この場合の勘定科目は、貯蔵品という項目に計上するのが一般的です。少し特殊なケースですが、覚えておくようにしてください。
3. 工具器具備品の減価償却方法
直接法の考え方は簡単です。取得金額を耐用年数を割って、毎年その金額を引いていけば良いだけです。間接法は固定資産から引くのではなく、減価償却累計費を計上する点がポイント。
つまり、毎年の減価償却費が積み上がっていくようなイメージです。どちらの方法を選択しても問題ないので、自社が採用している方法に合わせて減価償却をおこな行ってください。

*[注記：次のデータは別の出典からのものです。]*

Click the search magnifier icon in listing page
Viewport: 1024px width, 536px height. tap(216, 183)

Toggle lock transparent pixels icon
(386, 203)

また、一定の事例に該当する場合は、簡単な方法で減価償却が可能です。
3-1. 主な工具器具備品の耐用年数
工具器具備品を含めた、減価償却資産の耐用年数を国税庁が開示しています。製品の主な素材や主利用場所・目的により耐用年数が異なるため、注意が必要です。
工具類の耐用年数
製品・用途 | 耐用年数 |
測定工具、検査工具 | 5年 |
治具、取付工具 | 3年 |
切削工具 | 2年 |
型(型枠を含む。)、鍛圧工具、打抜工具 | 23年 |
器具・備品類の耐用年数
製品・用途 | 耐用年数 |
事務机、事務いす、キャビネット(金属製) | 15年 |
事務机、事務いす、キャビネット(その他) | 8年 |
児童用机、いす | 5年 |
接客用家具類 | 5年 |
接客用以外の家具類(金属製) | 15年 |
接客用以外の家具類(その他) | 8年 |
3-2. 使用期間が1年未満または取得価額が10万円未満
使用期間が1年未満または取得価額が10万円未満の場合は、少額減価償却資産として取得金額の全額を経費にすることが可能です。
3-3. 取得価額が10万円以上20万円未満
取得価額が10万円以上20万円未満の場合は、一括滅却資産として3年で均等滅却することが可能です。一括滅却資産でまとめて計上することもできますし、工具器具備品などの勘定科目で計上することも可能です。
3-4. 中小企業には特例がある
資本金の額が1億円以下で、青色申告をしている中小企業においては、取得価格が30万円未満であれば全額を経費にすることができます。しかし、経費にできるのは年間300万円までとなっているので注意してください。
このように減価償却を簡単におこなう方法もあります。これらの条件を満たしていないかをまず確認して、満たしていない場合は直接法と間接法のいずれかを選択して減価償却をおこなうようにしてください。
4. 工具器具備品は取得金額をもとに正しく減価償却しよう
正しく税金を納めるために、減価償却などをきっちりおこなうことは重要です。面倒に感じるかもしれませんが、会社として絶対におこなわなくてはいけません。簡単に減価償却できるのであればその方法を採用し、できないようであれば直接法か間接法を使って工具器具備品の減価償却をおこないましょう。